Al llegar, se encontró frente a la casa de su viejo vecino. Atraído por el olor y el frío, entró a la habitación y lo encontró tirado en la cama, ya muerto, abrazando una foto. Las lágrimas brotaron como nunca, y los gritos de Eddy resonaron en todos lados. Vio el frío recorrer el cuerpo de su amigo, su casi padre.

En el funeral surgieron las preguntas: ¿Quién había enviado el mensaje y la ubicación? ¿Por qué nadie se dio cuenta? Pero la pregunta que más estremeció a Eddy provino de Miguelina: "¿Olivero habló contigo?". Fue entonces cuando supo que su anciano amigo compartía el sombrío nombre que el de su vecino de la infancia. Al regresar a casa, tomó la foto y, mientras quitaba el polvo con la ayuda de sus lágrimas, se encontró con la imagen de la esposa del viejo. En ella, un título decía: "Te extrañaré, Magdalena". Entonces lo entendió todo: la mujer que Eddy pensaba que vivía en la habitación no era más que un recuerdo, no era más que una ausencia.

El cementerio estaba cubierto de una neblina espesa que parecía tragarse los murmullos de los presentes. El ataúd de Olivero, desgastado pero aún digno, descansaba sobre el soporte de cuerdas. El sepulturero ajustó el mecanismo con una precisión casi ritual, y el sonido de la madera crujiendo bajo su peso se mezclaba con el crujir de las hojas secas a su alrededor. Eddy permanecía en silencio, de pie junto a la fosa, sintiendo cómo una brisa gélida acariciaba su rostro. Sus manos temblaban, y no estaba seguro si era por el frío o por lo que estaba a punto de suceder.

Conforme el ataúd comenzó a descender lentamente, Eddy sintió un nudo en la garganta que crecía a cada segundo. Algo profundo y visceral se agitaba en su interior. No era solo la pérdida de Olivero lo que lo afectaba; era como si, a medida que el ataúd bajaba, algo en él también descendiera hacia un abismo que no podía comprender del todo. Su mente divagaba entre imágenes de su pasado, recuerdos de una infancia entre sombras y vacíos que nunca logró llenar del todo. Era como si la tierra que ahora se abría para recibir a Olivero también lo reclamara a él de alguna manera.
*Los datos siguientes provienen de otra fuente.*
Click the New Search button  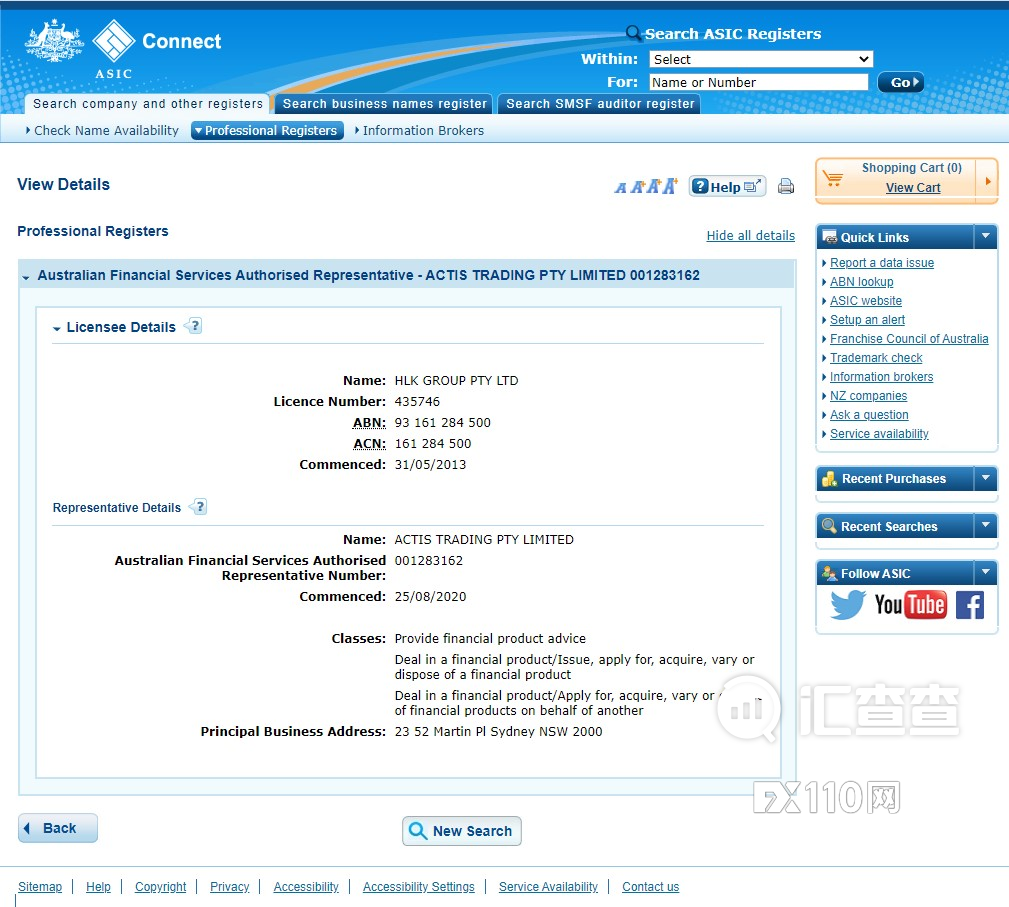coord(461,831)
El último tramo fue el más difícil. Cuando el ataúd tocó el fondo, un sonido sordo resonó en el aire, haciendo que Eddy cerrara los ojos con fuerza. Sintió que sus rodillas flaqueaban, pero se mantuvo firme, observando cómo los sepultureros comenzaban a llenar la fosa con paladas de tierra húmeda. Cada golpe de la pala contra la madera resonaba en su pecho, como si la tierra no estuviera cayendo sobre Olivero, sino sobre él mismo. En ese momento, algo más que las heridas de su pasado comenzaron a reabrirse. Era como si un infierno personal, una grieta en su propia alma, se estuviera manifestando frente a él.

Más tarde, ya en casa, se dejó caer en su cama, incapaz de contener las lágrimas que había reprimido durante el entierro. Miguelina, su esposa, dormía a su lado, roncando suavemente después de insistir en tener un momento íntimo que Eddy no pudo corresponder. Él simplemente no estaba allí; su cuerpo estaba presente, pero su mente seguía atrapada en las imágenes del cementerio.

Conforme cerraba los ojos, las escenas del entierro se reproducían en su mente como un desfile de sombras: el ataúd descendiendo, la tierra cubriéndolo, los murmullos apagados de los presentes. Pero lo que más lo atormentaba era esa sensación inexplicable, como si algo más se hubiera abierto junto a la fosa. La oscuridad que lo envolvía parecía abrazarlo de forma sutil pero implacable, y él, incapaz de resistirse, se dejó llevar.